HR might sound like a 4-letter word but the income can be impressive and the work doesn’t have to be terrible. Compensation managers, for example, are mostly in charge of overseeing teams.

The reason I added this one is because a lot of medical groups and hospital systems have complicated benefit packages for their physicians. Who better to deal with those type-A’s than another doctor.

7. Public Relations

Yeap, PR. Don’t think about the person who manages a movie star. Think about the face of any company or organization. From the Red Cross to a pharmacy chain.

To be good at Public Relations you have to be able to communicate well with other professionals. You will likely write a lot of communiqué and oversee public outreach projects.

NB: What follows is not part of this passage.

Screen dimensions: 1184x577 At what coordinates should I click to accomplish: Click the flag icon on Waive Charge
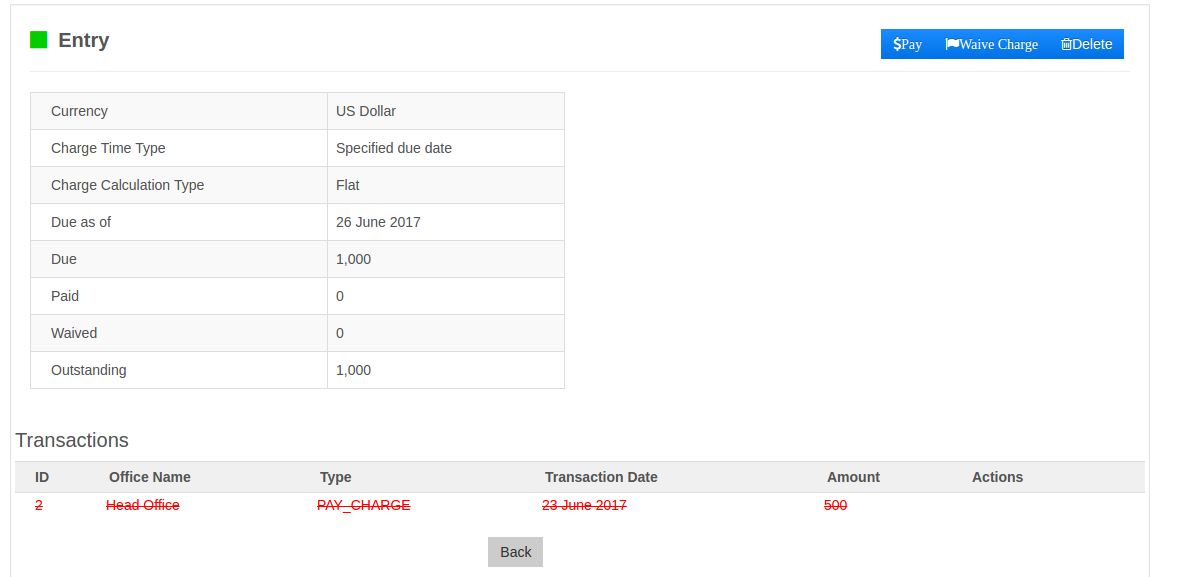(951, 44)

8. Health Information Technology

This field is broad. A health informaticist deals with the intersection of healthcare and technology. And healthcare has been in the dark ages for several decades – which makes this a potentially popular career choice in the future.

From implementing a new EHR to securing HPI. From building machine learning algorithms to gathering population data. Though there are degrees you can get in HIT, many physicians who work in this space transitioned into the jobs without previous training.

9. Farming

“When I retire, I want to buy a big plot of land and have my own farm.” I’ve heard this line from several doctors. I think it’s in our blood to cultivate shit. Don’t think that farming is a piece of shit career.

With urban farming and permaculture science, there are innovative ways for small-scale farming to be lucrative. You’re not growing 10 different crops and spraying pesticide everywhere. Most high-income, small-scale farmers specialize in 2-3 crops and grow them for quality rather than quantity.

10. Wellness Coordinator

If you’re into personal health and fitness then you can earn a 6-figure salary directing a wellness program for a large company.

You’re mostly in charge of creating wellness curriculums and engaging employees. It’s great for the bubbly personality type who can oversee such programs.

“Employee Health” is a popular phrase these days.

11. Lab Coordinator

I’m not talking about large commercial laboratories which we’re familiar with. Instead, there are many new companies which are coming up with specialized lab testing.

These will look for lab coordinators and managers with strong clinical backgrounds. The work can feel a bit like “sales” from my research but you’ll also be doing a lot of administrative work.

12. Personal Finance

If you’ve been around a lot of money and managed a lot of debt then you understand personal finance. You might even have some interest in working with individual clients to manage their financial lives.

Because of their high income, many financial advisors focus on physician clients. For this and other reasons you can find physicians who have transitioned to work in the personal finance space.

3 replies on “Alternative Careers Outside of Medicine”

It pays quite well. If you have 10 years of experience practicing medicine, you can make $240,000 a year along with amazing benefits working for a medical board as the lead physician for the medical board. The investigators themselves are usually previous cops or military people – they have experience in “getting information out of people”, usually through subtle intimidation tactics.
I actually believe that a lot of good can be done by having good-hearted and well-intentioned doctors representing us. But think about it, a doctor who loves what they do, namely seeing patients, they aren’t going to take on a position to investigate other doctors! Even then, they have to answer to the attorney general and they’ll have to go through audits every 3 years…. so you can imagine the kinda docs who are gonna go after those kinds of jobs.

Clinical Research Coordinator is probably the best alternative career outside of medicine. It’s far the most relevant one.